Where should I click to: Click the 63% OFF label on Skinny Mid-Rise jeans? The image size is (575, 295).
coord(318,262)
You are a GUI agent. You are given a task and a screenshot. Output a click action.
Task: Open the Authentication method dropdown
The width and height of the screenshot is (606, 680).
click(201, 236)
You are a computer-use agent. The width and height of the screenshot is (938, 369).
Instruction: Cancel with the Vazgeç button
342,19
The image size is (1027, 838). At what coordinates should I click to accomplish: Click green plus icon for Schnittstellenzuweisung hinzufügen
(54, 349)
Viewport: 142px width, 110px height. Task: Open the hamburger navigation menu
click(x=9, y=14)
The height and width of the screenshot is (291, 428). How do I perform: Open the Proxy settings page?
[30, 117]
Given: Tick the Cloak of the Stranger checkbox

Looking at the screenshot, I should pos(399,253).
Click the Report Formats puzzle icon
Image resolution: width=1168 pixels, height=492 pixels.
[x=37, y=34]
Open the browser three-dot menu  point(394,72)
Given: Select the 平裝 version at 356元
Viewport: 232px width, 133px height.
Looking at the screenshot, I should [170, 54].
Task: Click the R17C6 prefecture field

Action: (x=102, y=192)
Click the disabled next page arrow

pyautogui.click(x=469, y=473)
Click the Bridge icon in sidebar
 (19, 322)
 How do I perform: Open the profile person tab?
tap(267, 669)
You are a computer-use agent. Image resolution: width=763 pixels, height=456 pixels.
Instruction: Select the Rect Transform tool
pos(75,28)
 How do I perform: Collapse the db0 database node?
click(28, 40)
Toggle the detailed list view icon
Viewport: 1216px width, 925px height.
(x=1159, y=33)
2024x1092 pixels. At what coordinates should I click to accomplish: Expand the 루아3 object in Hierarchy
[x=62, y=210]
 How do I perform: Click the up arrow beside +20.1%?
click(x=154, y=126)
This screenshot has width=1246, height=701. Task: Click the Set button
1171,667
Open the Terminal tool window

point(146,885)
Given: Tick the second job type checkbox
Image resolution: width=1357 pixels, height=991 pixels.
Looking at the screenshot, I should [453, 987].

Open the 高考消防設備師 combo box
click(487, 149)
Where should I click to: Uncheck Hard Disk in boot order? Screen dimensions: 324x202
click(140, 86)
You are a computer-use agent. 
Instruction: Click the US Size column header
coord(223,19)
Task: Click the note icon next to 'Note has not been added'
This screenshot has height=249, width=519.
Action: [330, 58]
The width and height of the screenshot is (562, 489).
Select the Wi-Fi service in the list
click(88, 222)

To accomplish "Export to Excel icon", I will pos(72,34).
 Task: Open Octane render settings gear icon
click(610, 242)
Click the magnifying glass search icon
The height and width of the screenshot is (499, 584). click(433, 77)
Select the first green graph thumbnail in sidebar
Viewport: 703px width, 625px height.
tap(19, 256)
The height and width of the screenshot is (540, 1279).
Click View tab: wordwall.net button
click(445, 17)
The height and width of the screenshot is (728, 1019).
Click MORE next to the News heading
============================================================
Latihan – Ganti "screenshot" dengan "image" pada bagian data yang diawali baris berisi "Task: Click the note" dan diakhiri baris berisi "click(610, 242)", lalu tuliskan ulang bagian itu tanpa perubahan lain.

Penyelesaian –
Task: Click the note icon next to 'Note has not been added'
This image has height=249, width=519.
Action: [330, 58]
The width and height of the image is (562, 489).
Select the Wi-Fi service in the list
click(88, 222)

To accomplish "Export to Excel icon", I will pos(72,34).
 Task: Open Octane render settings gear icon
click(610, 242)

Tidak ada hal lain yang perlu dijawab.